When ruling on motions to transfer based on § 1404(a), the court may consider undisputed facts outside of the pleadings. See Martensen v. Koch, No. 12–05257, 2013 WL 4734000, at *8 (N.D.Cal. Sept. 3, 2013). See also Midwest Precision Servs., Inc. v. PTM Indus. Corp., 574 F.Supp. 657, 659 (N.D.Ill.1983) (“Although the party seeking transfer bears the burden of persuasion that transfer is proper, the burden under § 1404(a) is substantially less than a transfer under the doctrine of forum non conveniens. ”) (citing Norwood v.
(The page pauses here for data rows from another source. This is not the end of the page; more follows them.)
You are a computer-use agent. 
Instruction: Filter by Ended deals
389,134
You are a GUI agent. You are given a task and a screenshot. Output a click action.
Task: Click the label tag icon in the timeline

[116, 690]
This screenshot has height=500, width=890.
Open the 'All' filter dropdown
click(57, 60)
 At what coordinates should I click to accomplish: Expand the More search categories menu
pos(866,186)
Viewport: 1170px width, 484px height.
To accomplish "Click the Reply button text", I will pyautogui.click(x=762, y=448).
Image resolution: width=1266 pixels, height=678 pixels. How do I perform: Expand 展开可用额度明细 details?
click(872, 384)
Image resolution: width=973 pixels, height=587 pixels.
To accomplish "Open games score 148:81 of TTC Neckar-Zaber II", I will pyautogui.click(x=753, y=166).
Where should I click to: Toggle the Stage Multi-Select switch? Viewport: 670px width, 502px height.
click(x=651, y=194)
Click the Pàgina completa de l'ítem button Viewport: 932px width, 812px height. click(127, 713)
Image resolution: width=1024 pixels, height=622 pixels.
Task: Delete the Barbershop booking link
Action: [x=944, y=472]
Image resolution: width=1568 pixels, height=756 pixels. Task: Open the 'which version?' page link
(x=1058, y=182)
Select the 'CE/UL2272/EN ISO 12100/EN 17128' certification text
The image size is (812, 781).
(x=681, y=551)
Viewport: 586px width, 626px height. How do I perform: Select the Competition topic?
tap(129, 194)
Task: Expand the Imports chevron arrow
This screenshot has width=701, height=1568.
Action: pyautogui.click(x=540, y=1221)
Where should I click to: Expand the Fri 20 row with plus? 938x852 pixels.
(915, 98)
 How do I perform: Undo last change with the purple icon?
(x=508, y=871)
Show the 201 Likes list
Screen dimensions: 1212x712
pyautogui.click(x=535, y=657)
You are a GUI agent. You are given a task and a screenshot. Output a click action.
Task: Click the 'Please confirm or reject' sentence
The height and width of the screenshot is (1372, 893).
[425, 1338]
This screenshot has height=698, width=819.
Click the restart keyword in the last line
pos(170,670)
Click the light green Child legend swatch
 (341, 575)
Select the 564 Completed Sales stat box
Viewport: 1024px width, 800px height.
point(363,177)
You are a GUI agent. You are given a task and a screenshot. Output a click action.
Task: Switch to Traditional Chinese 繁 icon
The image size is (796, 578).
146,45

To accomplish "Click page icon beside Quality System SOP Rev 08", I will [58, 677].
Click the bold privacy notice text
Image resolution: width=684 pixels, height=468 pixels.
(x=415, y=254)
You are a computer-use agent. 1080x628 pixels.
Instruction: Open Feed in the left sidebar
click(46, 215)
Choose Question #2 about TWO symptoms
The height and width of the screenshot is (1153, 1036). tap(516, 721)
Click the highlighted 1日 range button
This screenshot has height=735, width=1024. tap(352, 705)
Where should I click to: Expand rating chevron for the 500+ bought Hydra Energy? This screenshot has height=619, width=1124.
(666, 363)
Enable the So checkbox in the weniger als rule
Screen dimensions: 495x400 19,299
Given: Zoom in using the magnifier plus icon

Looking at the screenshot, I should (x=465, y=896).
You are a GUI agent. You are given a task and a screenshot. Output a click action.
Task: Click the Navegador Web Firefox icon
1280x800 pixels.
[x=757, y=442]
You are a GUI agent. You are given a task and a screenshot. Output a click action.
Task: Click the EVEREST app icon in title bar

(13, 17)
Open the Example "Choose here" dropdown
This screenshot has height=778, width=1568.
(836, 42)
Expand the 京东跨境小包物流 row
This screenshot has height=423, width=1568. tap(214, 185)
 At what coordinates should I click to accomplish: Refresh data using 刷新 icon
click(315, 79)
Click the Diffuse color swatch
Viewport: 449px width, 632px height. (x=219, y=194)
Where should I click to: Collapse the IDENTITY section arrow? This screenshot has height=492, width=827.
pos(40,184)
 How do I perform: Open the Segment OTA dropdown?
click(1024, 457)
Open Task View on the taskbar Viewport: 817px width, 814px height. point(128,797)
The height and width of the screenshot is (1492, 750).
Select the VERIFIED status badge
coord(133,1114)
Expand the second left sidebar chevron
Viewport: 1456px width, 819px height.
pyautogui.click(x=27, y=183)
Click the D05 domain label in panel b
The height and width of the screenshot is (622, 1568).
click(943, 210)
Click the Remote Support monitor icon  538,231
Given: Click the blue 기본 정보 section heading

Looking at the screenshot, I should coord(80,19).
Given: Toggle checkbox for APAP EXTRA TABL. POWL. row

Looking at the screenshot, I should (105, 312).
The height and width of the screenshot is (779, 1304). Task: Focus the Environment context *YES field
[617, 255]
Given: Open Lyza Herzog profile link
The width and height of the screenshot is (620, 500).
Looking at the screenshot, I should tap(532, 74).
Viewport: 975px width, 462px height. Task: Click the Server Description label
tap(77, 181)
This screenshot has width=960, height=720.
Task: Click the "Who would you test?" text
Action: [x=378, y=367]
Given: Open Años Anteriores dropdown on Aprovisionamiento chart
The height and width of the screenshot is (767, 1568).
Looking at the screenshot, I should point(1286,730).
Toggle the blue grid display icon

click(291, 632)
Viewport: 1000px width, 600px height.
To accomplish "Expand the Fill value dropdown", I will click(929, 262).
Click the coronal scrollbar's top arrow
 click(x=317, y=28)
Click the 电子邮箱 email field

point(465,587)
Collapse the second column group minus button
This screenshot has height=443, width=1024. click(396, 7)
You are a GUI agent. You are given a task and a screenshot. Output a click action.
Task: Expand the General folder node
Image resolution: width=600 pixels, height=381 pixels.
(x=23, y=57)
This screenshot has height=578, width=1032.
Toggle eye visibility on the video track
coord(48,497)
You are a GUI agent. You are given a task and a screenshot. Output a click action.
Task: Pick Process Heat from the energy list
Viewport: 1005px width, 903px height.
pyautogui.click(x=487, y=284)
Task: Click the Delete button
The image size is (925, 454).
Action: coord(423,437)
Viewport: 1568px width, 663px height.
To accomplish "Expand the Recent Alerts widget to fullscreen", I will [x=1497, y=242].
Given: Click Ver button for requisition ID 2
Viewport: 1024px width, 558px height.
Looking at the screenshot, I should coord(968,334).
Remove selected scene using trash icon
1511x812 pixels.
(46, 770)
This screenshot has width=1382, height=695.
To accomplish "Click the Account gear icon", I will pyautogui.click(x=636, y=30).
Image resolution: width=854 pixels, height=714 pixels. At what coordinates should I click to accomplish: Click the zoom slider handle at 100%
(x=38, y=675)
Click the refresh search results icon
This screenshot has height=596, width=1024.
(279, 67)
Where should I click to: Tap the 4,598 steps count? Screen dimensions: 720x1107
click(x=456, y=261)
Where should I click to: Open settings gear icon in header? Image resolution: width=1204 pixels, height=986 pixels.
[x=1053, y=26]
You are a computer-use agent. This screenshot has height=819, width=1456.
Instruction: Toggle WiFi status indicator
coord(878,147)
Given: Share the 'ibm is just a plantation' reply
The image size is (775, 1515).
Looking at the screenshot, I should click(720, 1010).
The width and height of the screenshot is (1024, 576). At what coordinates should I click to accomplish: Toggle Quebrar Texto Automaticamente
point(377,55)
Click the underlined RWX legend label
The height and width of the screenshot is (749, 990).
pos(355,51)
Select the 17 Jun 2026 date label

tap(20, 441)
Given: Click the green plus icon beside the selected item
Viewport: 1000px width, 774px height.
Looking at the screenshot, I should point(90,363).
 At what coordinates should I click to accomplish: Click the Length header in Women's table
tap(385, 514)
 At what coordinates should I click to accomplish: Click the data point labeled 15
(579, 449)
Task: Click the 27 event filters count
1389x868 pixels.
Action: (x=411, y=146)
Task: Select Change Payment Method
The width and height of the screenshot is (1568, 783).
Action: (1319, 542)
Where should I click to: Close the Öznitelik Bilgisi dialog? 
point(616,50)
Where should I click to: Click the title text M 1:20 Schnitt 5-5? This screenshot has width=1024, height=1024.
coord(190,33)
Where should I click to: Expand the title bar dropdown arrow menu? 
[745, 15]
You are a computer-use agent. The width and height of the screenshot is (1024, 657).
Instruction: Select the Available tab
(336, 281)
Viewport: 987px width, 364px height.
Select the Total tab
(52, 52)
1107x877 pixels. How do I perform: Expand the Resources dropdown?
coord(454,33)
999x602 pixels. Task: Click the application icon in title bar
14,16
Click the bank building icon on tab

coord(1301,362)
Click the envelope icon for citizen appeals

Kirkpatrick, 349 U.S. 29, 75 S.Ct. 544, 99 L.Ed. 789 (1955) ).

B. Analysis

Defendants argue Goodyear's contracts with Morgan Tire contain a forum selection clause that requires Morgan Tire to bring suit in state or federal court in Summit County, Ohio. Mot. to Transfer, ECF No. 20–1 at 11; see FAC, Ex. A, ECF No. 16 at 32 ¶ 30 (“Dealer agrees that Dealer shall commence, and that Goodyear may commence, any action arising out of or relating to this Agreement in state or federal court in Summit County, Ohio.”) (New Tire Agreement). They also claim Morgan Tire is bound by admissions in the original complaint that even when the various agreements had lapsed, “Morgan Tire and Goodyear continued their business relationship under the terms of the New Tire Agreement.” They contend that even under Morgan Tire's theory about a hybrid oral/written contract, the forum selection clause controls. Compl., ECF No. 1 ¶ 9; ECF No. 20–1 at 13.

Morgan Tire contends it was not bound by this clause because it was not a bargained-for, agreed upon term and did not carry over from past agreements; it may plead inconsistently in successive pleadings; the forum selection clause does not govern because it covers only those claims arising out of the New Tire Agreement, but not those arising out of the Retread Agreement, and cannot be relied on by Wingfoot, who did not sign any of the Agreements. Opp'n, ECF No. 23 at 12–20.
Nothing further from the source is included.